Exercise instructions ▸
In the entries below, find the string "Expand" and return each line holding it.

(Saved entries)

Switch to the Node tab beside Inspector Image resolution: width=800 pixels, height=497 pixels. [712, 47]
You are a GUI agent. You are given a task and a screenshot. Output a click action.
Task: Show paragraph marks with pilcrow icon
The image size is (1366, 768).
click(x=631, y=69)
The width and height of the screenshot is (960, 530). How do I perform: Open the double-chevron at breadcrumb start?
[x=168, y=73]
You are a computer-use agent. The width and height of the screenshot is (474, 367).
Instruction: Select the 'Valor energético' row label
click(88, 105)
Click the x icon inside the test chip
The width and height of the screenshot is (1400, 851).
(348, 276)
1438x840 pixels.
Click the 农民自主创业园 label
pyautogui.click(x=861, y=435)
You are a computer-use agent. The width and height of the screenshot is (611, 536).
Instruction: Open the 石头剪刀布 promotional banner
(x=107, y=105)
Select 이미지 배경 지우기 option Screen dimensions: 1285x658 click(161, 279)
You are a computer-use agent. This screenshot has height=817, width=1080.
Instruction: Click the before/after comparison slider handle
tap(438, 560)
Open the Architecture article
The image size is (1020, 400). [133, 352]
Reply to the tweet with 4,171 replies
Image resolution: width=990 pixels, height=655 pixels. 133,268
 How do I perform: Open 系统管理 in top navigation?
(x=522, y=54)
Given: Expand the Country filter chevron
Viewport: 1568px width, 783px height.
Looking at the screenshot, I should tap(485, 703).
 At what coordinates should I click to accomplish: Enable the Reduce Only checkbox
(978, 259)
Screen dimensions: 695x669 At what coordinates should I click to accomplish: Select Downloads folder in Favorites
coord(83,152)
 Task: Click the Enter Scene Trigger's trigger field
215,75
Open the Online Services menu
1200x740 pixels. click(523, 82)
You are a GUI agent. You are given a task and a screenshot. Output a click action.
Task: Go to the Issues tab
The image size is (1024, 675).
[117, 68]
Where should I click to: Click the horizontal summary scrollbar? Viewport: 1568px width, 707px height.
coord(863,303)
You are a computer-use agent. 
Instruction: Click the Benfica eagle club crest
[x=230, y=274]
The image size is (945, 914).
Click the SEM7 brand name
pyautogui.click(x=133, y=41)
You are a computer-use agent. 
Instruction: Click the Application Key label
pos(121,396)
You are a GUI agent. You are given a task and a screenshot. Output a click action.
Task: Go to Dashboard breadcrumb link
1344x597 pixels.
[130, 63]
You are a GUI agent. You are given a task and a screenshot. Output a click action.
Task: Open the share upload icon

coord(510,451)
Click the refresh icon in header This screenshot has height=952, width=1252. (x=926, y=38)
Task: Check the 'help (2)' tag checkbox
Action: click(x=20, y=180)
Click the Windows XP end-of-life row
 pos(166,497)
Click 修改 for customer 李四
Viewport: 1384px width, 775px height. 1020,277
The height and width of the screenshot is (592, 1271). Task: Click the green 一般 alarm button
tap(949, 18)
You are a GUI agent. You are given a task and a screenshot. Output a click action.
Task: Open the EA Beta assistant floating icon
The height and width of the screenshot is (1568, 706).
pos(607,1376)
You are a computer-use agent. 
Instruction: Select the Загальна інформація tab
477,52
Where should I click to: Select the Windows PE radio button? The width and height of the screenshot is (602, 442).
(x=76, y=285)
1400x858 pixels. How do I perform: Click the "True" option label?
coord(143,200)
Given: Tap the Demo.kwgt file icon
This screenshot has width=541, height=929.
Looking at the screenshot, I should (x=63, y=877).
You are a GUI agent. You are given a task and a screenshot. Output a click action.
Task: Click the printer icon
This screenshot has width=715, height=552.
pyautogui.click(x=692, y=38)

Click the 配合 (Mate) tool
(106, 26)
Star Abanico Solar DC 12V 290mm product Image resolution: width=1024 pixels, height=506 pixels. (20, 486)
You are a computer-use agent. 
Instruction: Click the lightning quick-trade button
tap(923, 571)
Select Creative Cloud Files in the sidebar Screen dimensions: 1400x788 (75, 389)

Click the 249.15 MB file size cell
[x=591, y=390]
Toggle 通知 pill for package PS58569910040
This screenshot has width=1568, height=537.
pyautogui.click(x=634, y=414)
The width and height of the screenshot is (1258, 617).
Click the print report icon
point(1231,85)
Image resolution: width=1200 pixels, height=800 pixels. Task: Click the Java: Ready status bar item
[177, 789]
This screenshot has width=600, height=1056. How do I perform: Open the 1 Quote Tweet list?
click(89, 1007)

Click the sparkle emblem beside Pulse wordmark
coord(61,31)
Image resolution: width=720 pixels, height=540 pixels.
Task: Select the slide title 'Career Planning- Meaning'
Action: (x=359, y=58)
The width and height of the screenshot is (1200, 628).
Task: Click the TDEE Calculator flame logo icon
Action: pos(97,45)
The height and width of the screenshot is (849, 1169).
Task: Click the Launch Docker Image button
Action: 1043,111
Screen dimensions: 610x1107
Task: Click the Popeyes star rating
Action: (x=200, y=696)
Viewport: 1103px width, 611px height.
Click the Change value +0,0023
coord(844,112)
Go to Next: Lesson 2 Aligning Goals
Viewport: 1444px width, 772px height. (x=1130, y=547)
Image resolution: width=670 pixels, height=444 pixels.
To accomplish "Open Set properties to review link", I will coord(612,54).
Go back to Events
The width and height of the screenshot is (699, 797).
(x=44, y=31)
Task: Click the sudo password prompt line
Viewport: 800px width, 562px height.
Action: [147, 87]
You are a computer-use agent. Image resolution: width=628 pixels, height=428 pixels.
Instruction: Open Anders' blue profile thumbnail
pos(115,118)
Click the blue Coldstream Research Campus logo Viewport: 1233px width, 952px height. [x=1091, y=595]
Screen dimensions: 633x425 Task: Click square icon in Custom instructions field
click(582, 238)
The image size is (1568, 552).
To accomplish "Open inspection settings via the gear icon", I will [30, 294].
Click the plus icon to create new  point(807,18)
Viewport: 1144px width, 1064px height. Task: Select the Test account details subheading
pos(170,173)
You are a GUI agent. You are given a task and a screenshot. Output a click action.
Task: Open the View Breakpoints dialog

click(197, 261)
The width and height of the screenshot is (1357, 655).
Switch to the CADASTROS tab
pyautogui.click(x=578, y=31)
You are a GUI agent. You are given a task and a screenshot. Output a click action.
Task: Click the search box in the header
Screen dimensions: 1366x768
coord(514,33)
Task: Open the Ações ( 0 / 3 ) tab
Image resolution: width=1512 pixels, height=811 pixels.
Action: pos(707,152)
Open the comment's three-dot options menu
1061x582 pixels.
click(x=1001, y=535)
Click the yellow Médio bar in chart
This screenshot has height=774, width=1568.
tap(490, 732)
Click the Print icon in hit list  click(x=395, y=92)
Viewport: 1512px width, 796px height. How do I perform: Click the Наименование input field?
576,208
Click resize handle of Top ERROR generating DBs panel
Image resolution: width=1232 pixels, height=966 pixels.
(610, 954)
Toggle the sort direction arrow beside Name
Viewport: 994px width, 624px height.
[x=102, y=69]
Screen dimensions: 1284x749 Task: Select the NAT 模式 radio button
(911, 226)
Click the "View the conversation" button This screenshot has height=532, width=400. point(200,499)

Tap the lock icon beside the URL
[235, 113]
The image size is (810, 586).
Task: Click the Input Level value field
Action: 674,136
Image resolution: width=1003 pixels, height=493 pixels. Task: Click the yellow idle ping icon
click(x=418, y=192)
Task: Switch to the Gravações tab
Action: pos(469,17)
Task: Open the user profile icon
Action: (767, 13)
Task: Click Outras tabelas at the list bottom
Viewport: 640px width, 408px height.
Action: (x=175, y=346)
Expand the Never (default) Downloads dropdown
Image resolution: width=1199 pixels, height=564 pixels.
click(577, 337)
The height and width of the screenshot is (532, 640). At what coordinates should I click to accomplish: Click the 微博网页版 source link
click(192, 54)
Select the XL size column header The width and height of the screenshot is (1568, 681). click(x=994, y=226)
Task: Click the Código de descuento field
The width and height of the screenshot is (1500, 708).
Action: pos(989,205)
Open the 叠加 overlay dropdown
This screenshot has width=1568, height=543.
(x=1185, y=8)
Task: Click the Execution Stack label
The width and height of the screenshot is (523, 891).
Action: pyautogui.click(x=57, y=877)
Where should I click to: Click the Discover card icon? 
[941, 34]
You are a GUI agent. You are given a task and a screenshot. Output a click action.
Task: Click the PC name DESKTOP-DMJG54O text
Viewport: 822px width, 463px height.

The answer ▸
Given: Expand the Country filter chevron
Expand the Never (default) Downloads dropdown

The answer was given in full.